In order to produce many of these paintings, Skellington disassembled various printer parts and constructed a machine that would replicate images in a manner that closely resembled an artist’s own hand, yet with obvious technological mediation. It’s difficult to conclude if this reconstruction amounts to a practice that is more or less deskilled than some of his contemporaries, considering that, while Skellington carefully orchestrates the scenarios that create these paintings, the final results are often unexpected within a studio setting that resembles a science fiction trope where robots defy their maker, and artificial intelligence finally comes to life.
As a Los Angeles native, Milly Skellington adopted a gender-ambiguous, Anglo pseudonym to accompany his made-by-the-movies persona, simultaneously a dedication to his hometown Hollywood producers and an irreverent critique of the macho, gestural ethos of modernist painting’s most celebrated icons.
The content often mimics this celebrity status among certain people and historical events. News reels and conspiracy fodder recall moments in contemporary culture when facts seem manipulated and truth-making produces a society of paranoia where being told what to believe often causes more hysteria than comfort. In some cases, Skellington borrows these images from traumatic events of our collective cultural memory, printed from an ink-jet printer and gesso transferred into kaleidoscopic, disorienting interpretations of their originals. Adding his own hand-painted details to these replications further complicates his role in these dizzying compositions. This issue of free will looms large for all of Skellington’s work, and his practice begs the question of painting in general. While Skellington utilizes a contemporary language of image reproduction to challenge his own authorship, his place in a longer painterly tradition questions how many art-historical innovations amount to moments of serious disruption and how much of this narrative constitutes a reorganizing of the culture that already existed.

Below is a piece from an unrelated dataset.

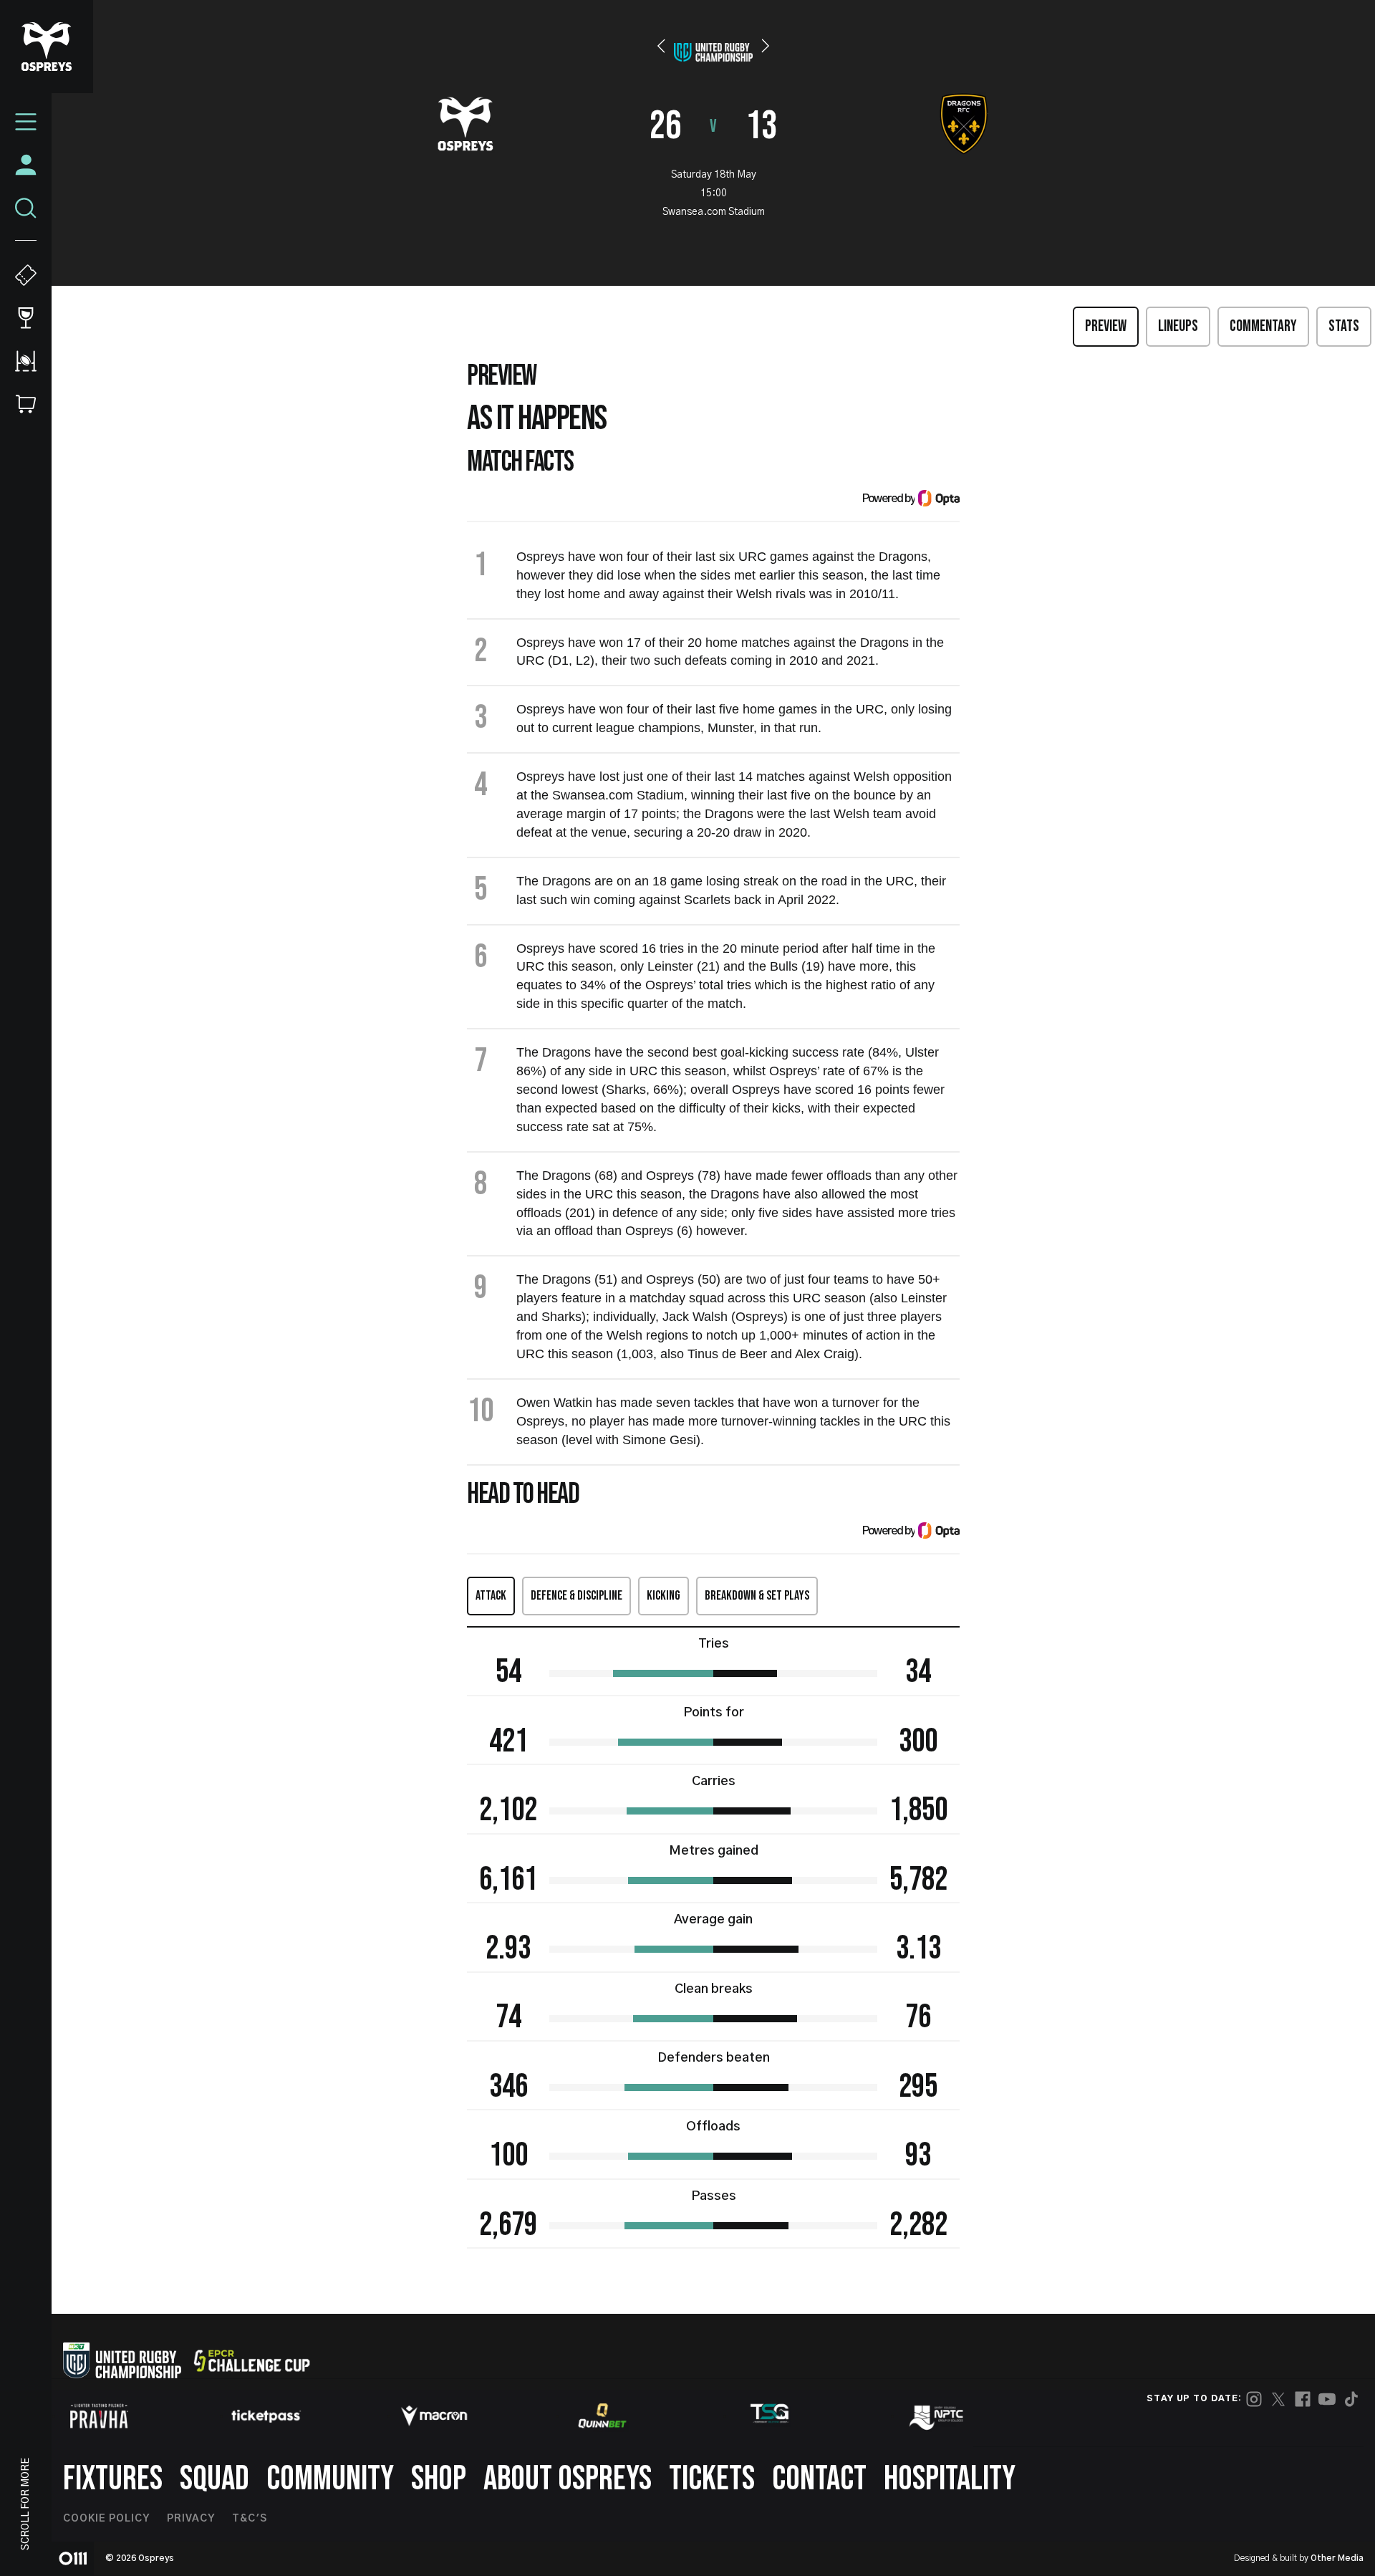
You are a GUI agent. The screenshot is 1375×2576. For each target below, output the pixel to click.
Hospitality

While the sentience of Skellington’s machines might leave viewers uneasy, a certain optimism could be derived from the sheer originality of his approach. Skellington himself plays with the apparent determinism of contemporary life in a technocracy where the parameters of our discourse dictate the potential personality types that can be pursued, yet his ability to reorchestrate these settings makes it clear that autonomy and automation are not simple oppositions. Within these boundaries there will be parts that can be displaced, innovations within tradition, and mechanisms that can be reordered.
Milly Skellington (b. 1993, Los Angeles) studied at Goldsmith College in London and Otis College in Los Angeles. His work has appeared in exhibitions at El Clasificado Space in Los Angeles, New Space Lewisham in London, and Cody Wycoff Space in Brooklyn, NY. This is his first solo show at Hyacinth Gallery.